**EXERCISE AIM**:
Could you copy every record below exactly as it is written?

[Opening DATASET EXTRACT section]

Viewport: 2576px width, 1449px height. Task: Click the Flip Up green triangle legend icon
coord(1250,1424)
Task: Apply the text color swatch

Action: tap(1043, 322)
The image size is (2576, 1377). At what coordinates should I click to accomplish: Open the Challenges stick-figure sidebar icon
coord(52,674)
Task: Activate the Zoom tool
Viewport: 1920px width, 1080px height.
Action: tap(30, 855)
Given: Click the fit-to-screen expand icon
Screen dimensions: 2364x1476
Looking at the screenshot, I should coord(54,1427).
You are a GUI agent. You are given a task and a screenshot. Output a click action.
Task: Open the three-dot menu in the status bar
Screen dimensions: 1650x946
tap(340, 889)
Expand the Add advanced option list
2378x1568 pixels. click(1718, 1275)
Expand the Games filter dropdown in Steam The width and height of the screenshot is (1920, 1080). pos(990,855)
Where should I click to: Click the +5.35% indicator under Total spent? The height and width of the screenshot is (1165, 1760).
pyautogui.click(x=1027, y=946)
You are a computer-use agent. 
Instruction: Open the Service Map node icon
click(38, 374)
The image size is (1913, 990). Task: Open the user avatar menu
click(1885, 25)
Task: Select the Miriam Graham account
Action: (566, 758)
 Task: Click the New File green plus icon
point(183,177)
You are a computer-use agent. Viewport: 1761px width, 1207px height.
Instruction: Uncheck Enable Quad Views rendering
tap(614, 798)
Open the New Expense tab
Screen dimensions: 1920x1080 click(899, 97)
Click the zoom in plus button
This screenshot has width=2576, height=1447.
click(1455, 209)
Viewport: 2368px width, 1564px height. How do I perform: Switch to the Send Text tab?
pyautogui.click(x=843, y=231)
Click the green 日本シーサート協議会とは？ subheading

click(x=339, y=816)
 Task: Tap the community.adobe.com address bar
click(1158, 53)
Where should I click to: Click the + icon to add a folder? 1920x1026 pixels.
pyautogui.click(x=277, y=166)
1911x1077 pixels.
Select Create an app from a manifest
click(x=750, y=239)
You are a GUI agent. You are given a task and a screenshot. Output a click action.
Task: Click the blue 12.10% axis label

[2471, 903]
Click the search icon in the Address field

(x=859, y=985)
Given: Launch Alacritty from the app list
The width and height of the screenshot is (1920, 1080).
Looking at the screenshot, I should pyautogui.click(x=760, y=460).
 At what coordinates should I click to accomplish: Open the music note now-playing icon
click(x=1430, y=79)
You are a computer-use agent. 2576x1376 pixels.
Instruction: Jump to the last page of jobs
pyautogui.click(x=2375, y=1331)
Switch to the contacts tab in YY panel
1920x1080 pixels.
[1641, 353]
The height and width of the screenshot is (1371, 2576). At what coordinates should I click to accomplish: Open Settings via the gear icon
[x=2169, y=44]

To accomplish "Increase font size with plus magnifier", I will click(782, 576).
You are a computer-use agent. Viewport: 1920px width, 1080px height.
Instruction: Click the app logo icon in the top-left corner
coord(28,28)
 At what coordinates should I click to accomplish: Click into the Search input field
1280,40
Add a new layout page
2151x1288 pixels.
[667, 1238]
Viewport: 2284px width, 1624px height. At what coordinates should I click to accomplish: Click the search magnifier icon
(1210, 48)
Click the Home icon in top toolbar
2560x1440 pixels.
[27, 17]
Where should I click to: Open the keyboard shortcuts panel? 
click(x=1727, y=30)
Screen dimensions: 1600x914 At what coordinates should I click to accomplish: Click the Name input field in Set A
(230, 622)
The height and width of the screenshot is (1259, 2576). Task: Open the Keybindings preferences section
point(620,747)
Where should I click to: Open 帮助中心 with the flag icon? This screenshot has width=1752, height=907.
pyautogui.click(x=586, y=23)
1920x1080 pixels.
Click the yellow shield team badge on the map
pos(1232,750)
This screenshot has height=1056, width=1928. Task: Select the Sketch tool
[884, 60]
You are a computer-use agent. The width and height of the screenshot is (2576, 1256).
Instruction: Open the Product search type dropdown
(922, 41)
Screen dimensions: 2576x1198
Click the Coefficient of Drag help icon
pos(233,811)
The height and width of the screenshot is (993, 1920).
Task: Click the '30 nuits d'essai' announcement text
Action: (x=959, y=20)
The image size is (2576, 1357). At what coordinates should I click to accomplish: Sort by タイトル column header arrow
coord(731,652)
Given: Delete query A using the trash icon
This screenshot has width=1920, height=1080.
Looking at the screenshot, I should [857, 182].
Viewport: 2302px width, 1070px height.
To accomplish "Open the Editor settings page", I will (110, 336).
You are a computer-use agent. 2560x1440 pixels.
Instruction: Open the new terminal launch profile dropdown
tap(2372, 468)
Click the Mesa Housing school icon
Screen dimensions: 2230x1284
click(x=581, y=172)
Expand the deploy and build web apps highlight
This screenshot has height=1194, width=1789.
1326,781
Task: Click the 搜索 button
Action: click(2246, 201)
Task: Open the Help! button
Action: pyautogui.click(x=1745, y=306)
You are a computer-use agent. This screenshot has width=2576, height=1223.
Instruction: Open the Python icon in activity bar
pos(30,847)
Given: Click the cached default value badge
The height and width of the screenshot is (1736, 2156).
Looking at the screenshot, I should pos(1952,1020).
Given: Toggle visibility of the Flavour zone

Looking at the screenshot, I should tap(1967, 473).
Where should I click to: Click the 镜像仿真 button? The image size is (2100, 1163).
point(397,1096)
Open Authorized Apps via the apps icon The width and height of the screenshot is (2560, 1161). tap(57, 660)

[Closing DATASET EXTRACT section]

**TASK RESULT**:
Viewport: 2576px width, 1449px height. Task: Click the Flip Up green triangle legend icon
coord(1250,1424)
Task: Apply the text color swatch

Action: tap(1043, 322)
The image size is (2576, 1377). At what coordinates should I click to accomplish: Open the Challenges stick-figure sidebar icon
coord(52,674)
Task: Activate the Zoom tool
Viewport: 1920px width, 1080px height.
Action: tap(30, 855)
Given: Click the fit-to-screen expand icon
Screen dimensions: 2364x1476
Looking at the screenshot, I should coord(54,1427).
You are a GUI agent. You are given a task and a screenshot. Output a click action.
Task: Open the three-dot menu in the status bar
Screen dimensions: 1650x946
tap(340, 889)
Expand the Add advanced option list
2378x1568 pixels. click(1718, 1275)
Expand the Games filter dropdown in Steam The width and height of the screenshot is (1920, 1080). pos(990,855)
Where should I click to: Click the +5.35% indicator under Total spent? The height and width of the screenshot is (1165, 1760).
pyautogui.click(x=1027, y=946)
You are a computer-use agent. 
Instruction: Open the Service Map node icon
click(38, 374)
The image size is (1913, 990). Task: Open the user avatar menu
click(1885, 25)
Task: Select the Miriam Graham account
Action: (566, 758)
 Task: Click the New File green plus icon
point(183,177)
You are a computer-use agent. Viewport: 1761px width, 1207px height.
Instruction: Uncheck Enable Quad Views rendering
tap(614, 798)
Open the New Expense tab
Screen dimensions: 1920x1080 click(899, 97)
Click the zoom in plus button
This screenshot has width=2576, height=1447.
click(1455, 209)
Viewport: 2368px width, 1564px height. How do I perform: Switch to the Send Text tab?
pyautogui.click(x=843, y=231)
Click the green 日本シーサート協議会とは？ subheading

click(x=339, y=816)
 Task: Tap the community.adobe.com address bar
click(1158, 53)
Where should I click to: Click the + icon to add a folder? 1920x1026 pixels.
pyautogui.click(x=277, y=166)
1911x1077 pixels.
Select Create an app from a manifest
click(x=750, y=239)
You are a GUI agent. You are given a task and a screenshot. Output a click action.
Task: Click the blue 12.10% axis label

[2471, 903]
Click the search icon in the Address field

(x=859, y=985)
Given: Launch Alacritty from the app list
The width and height of the screenshot is (1920, 1080).
Looking at the screenshot, I should pyautogui.click(x=760, y=460).
 At what coordinates should I click to accomplish: Open the music note now-playing icon
click(x=1430, y=79)
You are a computer-use agent. 2576x1376 pixels.
Instruction: Jump to the last page of jobs
pyautogui.click(x=2375, y=1331)
Switch to the contacts tab in YY panel
1920x1080 pixels.
[1641, 353]
The height and width of the screenshot is (1371, 2576). At what coordinates should I click to accomplish: Open Settings via the gear icon
[x=2169, y=44]

To accomplish "Increase font size with plus magnifier", I will click(782, 576).
You are a computer-use agent. Viewport: 1920px width, 1080px height.
Instruction: Click the app logo icon in the top-left corner
coord(28,28)
 At what coordinates should I click to accomplish: Click into the Search input field
1280,40
Add a new layout page
2151x1288 pixels.
[667, 1238]
Viewport: 2284px width, 1624px height. At what coordinates should I click to accomplish: Click the search magnifier icon
(1210, 48)
Click the Home icon in top toolbar
2560x1440 pixels.
[27, 17]
Where should I click to: Open the keyboard shortcuts panel? 
click(x=1727, y=30)
Screen dimensions: 1600x914 At what coordinates should I click to accomplish: Click the Name input field in Set A
(230, 622)
The height and width of the screenshot is (1259, 2576). Task: Open the Keybindings preferences section
point(620,747)
Where should I click to: Open 帮助中心 with the flag icon? This screenshot has width=1752, height=907.
pyautogui.click(x=586, y=23)
1920x1080 pixels.
Click the yellow shield team badge on the map
pos(1232,750)
This screenshot has height=1056, width=1928. Task: Select the Sketch tool
[884, 60]
You are a computer-use agent. The width and height of the screenshot is (2576, 1256).
Instruction: Open the Product search type dropdown
(922, 41)
Screen dimensions: 2576x1198
Click the Coefficient of Drag help icon
pos(233,811)
The height and width of the screenshot is (993, 1920).
Task: Click the '30 nuits d'essai' announcement text
Action: (x=959, y=20)
The image size is (2576, 1357). At what coordinates should I click to accomplish: Sort by タイトル column header arrow
coord(731,652)
Given: Delete query A using the trash icon
This screenshot has width=1920, height=1080.
Looking at the screenshot, I should [857, 182].
Viewport: 2302px width, 1070px height.
To accomplish "Open the Editor settings page", I will (110, 336).
You are a computer-use agent. 2560x1440 pixels.
Instruction: Open the new terminal launch profile dropdown
tap(2372, 468)
Click the Mesa Housing school icon
Screen dimensions: 2230x1284
click(x=581, y=172)
Expand the deploy and build web apps highlight
This screenshot has height=1194, width=1789.
1326,781
Task: Click the 搜索 button
Action: click(2246, 201)
Task: Open the Help! button
Action: pyautogui.click(x=1745, y=306)
You are a computer-use agent. This screenshot has width=2576, height=1223.
Instruction: Open the Python icon in activity bar
pos(30,847)
Given: Click the cached default value badge
The height and width of the screenshot is (1736, 2156).
Looking at the screenshot, I should pos(1952,1020).
Given: Toggle visibility of the Flavour zone

Looking at the screenshot, I should tap(1967, 473).
Where should I click to: Click the 镜像仿真 button? The image size is (2100, 1163).
point(397,1096)
Open Authorized Apps via the apps icon The width and height of the screenshot is (2560, 1161). tap(57, 660)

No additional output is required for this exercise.